As a proper piece of Nordic noir, Synden unfolds in cold, unforgiving landscapes populated by rough, hostile characters with little patience for pleasantries. “We smile, we’re polite, we offer coffee—but when the coffee runs out, the guest knows it’s time to leave,” says Elis (Peter Gantman), the local patriarch, one of several ominous figures whose relationship with Dani is anything but friendly. Within this atmosphere, Dani and Malik try to untangle what’s really happening in Bjäre, even if the truth ends up hitting uncomfortably close to home.
Created and directed by Peter Grönlund, Land of Sin follows the rules of scandinoir to the letter—a geographic, aesthetic, and thematic branch of crime fiction that has flourished over the past few decades, first in literature (Henning Mankell, Jo Nesbø, Stieg Larsson) and then in television with series like The Killing and The Bridge. Grönlund—also the director of Drifters (which won the Jury Prize at the San Sebastián Film Festival, on a jury I happened to be part of) and Goliath—clearly knows the terrain. He has the craft and the instincts to build an ominous, heavy atmosphere, one that suggests danger lurking behind every corner, each threat denser than the last.
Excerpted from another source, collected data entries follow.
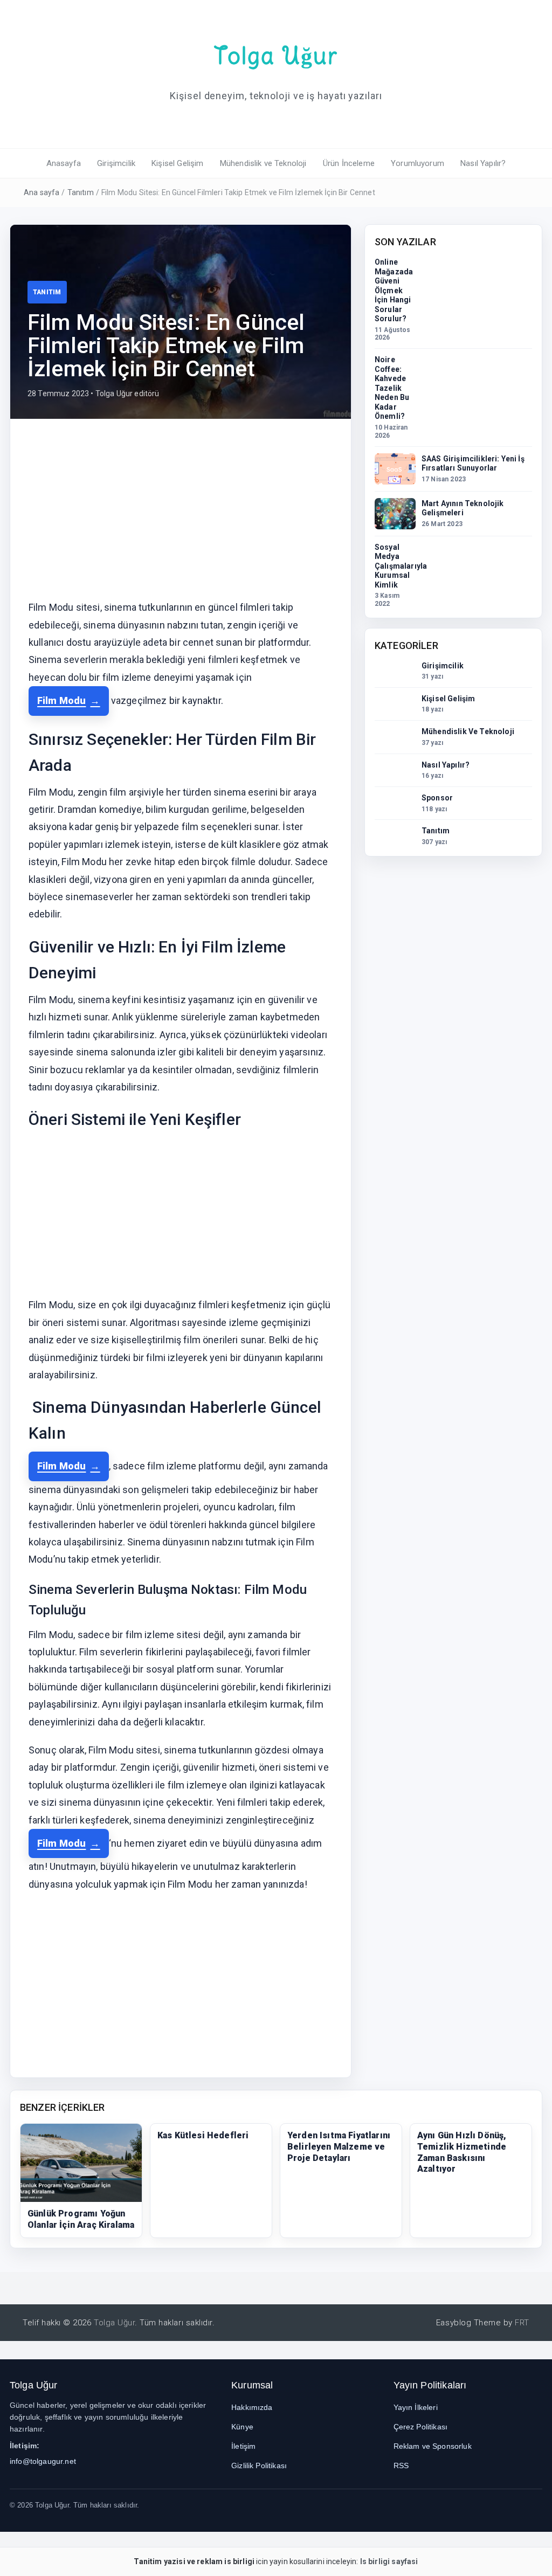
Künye (242, 2426)
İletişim (243, 2446)
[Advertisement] (180, 516)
In that sense, the series will not disappoint fans of the genre. At the same time, it’s hard to argue that it brings anything genuinely new to the table. Its visual polish and solid craftsmanship never quite allow it to escape the confines of the formula. Strip away the language, a few local customs, and some regional flavor, and this could just as easily be an American series about a city cop returning to a hostile small town to wrestle with its unspoken rules. These days, after all, every show seems to take place less in an actual country than in one called “Streaming”—or, more bluntly, “Netflix.”